In my case, I was not interested in the potential headaches of low-precision arithmetic, so that ruled out the 2060 series, and the 3060 series was a little too expensive at the moment. Not only prices were really high back then (they have reciently came down to some extent), but the increased power draw implied that I would have also needed to replace my 550 Watts power supply for a larger one.

In the end, I bought a used GeForce GTX 1070 Ti from a friend for about $100, and had to replace one cooler plus the thermal paste to ensure durability.

I will certainly write more about this in later posts, but the first benchmark I ran resulted in a speed-up between 10 and 60 times vs my AMD Ryzen 5 1400 4-core CPU (which is a little dated, I know). So it was good enough for my needs at the moment.

I do regret a little bit not having tensor cores to experiment with, but I’m not sure I would have paid 3X just for that privilege. Also, my tipical workflow does not revolve around massive matrix-matrix multiplications, but rather integration of ODEs, FFTs, and custom interpolation routines, so I’m not even sure it would have been worth it. I also wanted to begin my journey into CUDA development with a general purpose GPU and saw the tensor cores as too specialized to begin with.

Now that chip prices seem to have dropped in general, I believe I would probably buy a Geforce RTX 3060, that is going for around $280 on Amazon (or $220 second-hand), just to get my feet wet on the double-precision tensor cores. The Geforce RTX 3060, being among the newer models, is also quite power efficient, so it can be paired with a 550W / 650W power supply, depending on your CPU’s power draw.
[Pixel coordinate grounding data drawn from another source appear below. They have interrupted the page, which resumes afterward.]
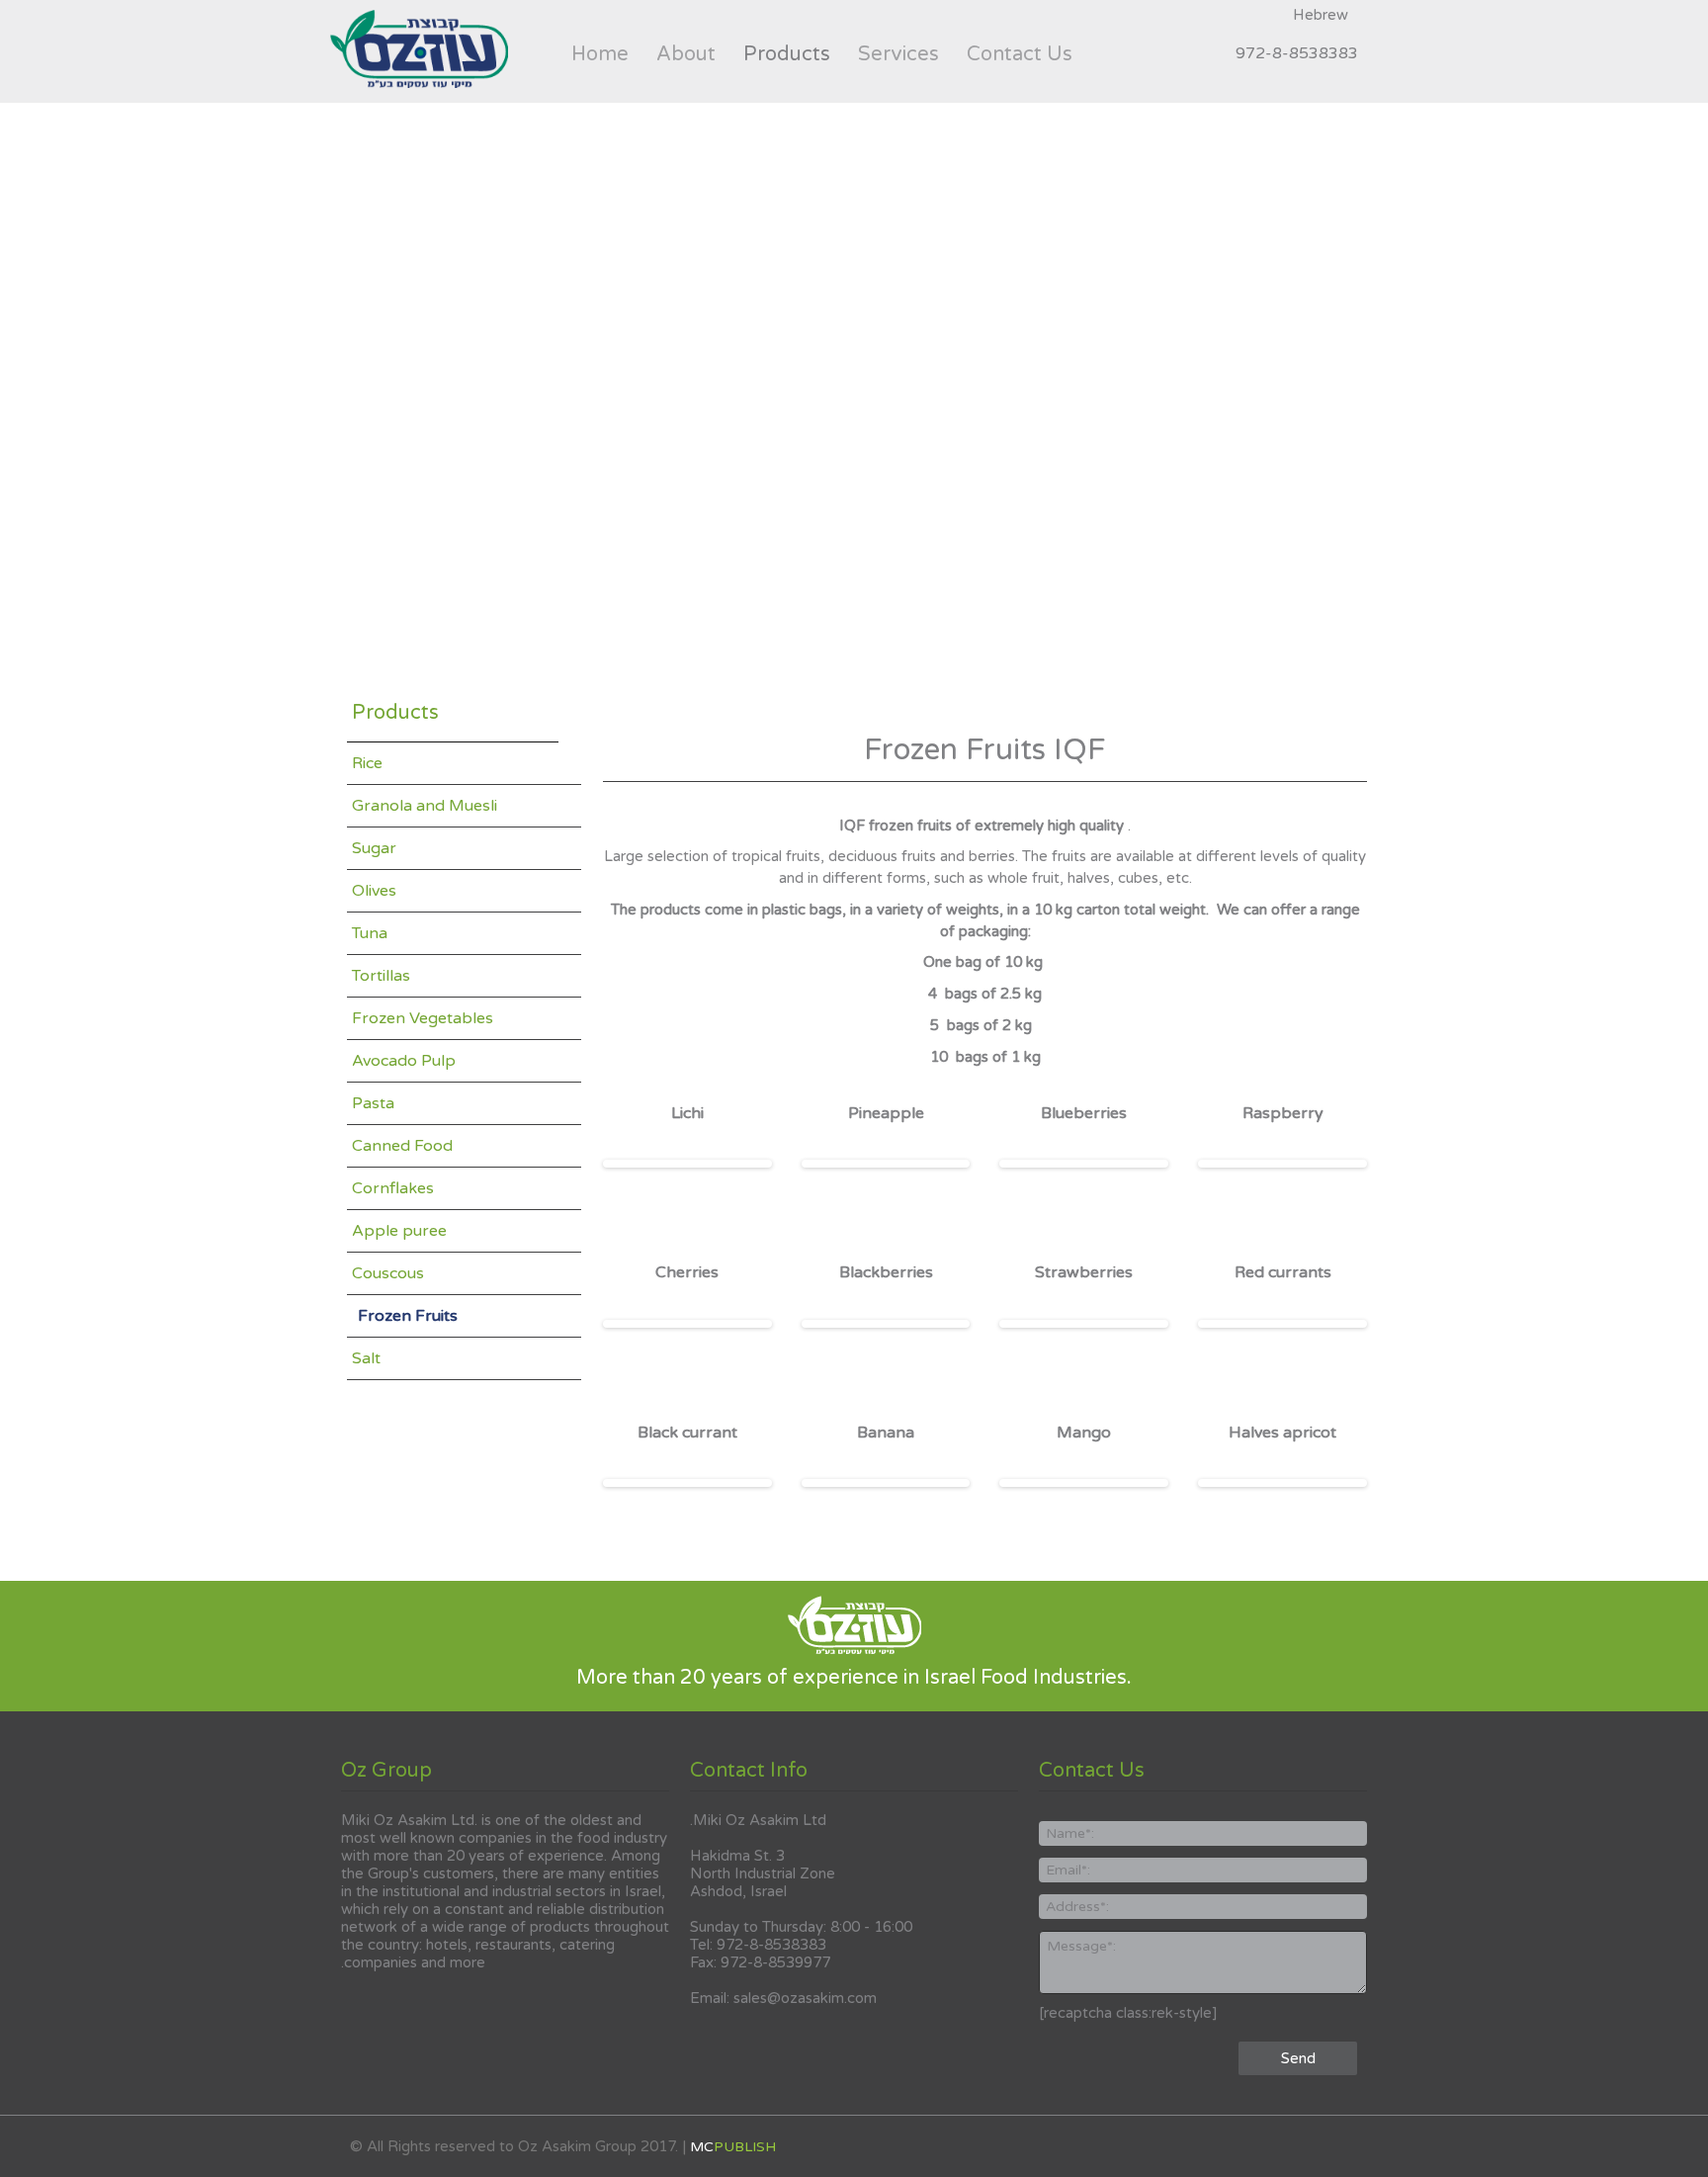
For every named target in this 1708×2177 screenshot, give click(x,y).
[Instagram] (1172, 52)
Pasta (373, 1103)
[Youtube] (1139, 52)
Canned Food (402, 1146)
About (686, 53)
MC (733, 2146)
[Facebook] (1205, 52)
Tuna (369, 933)
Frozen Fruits (408, 1316)
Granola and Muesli (424, 806)
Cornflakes (393, 1188)
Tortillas (381, 976)
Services (898, 53)
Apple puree (399, 1231)
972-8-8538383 (1297, 53)
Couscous (388, 1273)
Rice (367, 763)
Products (793, 53)
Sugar (374, 848)
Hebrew (1320, 15)
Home (600, 53)
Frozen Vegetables (422, 1018)
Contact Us (1019, 53)
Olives (374, 891)
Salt (366, 1358)
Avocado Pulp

Depending on the price, stretching out to the RTX 3060 Ti could be worthy for this matter, as the tensor core count nearly triples (112 vs 328). However, also note that the CUDA core / tensor core ratio seems off the chart for the RTX 3060 Ti (at 14 cuda cores per tensor core), and that ratio actually went down in the most expensive server-grade GPUs like the H100, that has 18,432 CUDA cores and 640 tensor cores, or almost 29 CUDA cores per tensor core. The RTX 3060 actually provides a similar ratio, at 32 CUDA cores per tensor core, so it seems a very sensible choice for a CUDA development card.

In any case, all this cards are perfectly suitable if the goal is to get started with CUDA development. However, given the price fluctuation, the heavy marketing involved, I believe that from a developer’s perspective is important to keep an eye on the fine details of the specs of the different models (like the memory bandwith!) to see if the advertised improvements over previous models are worth it for the application at hand.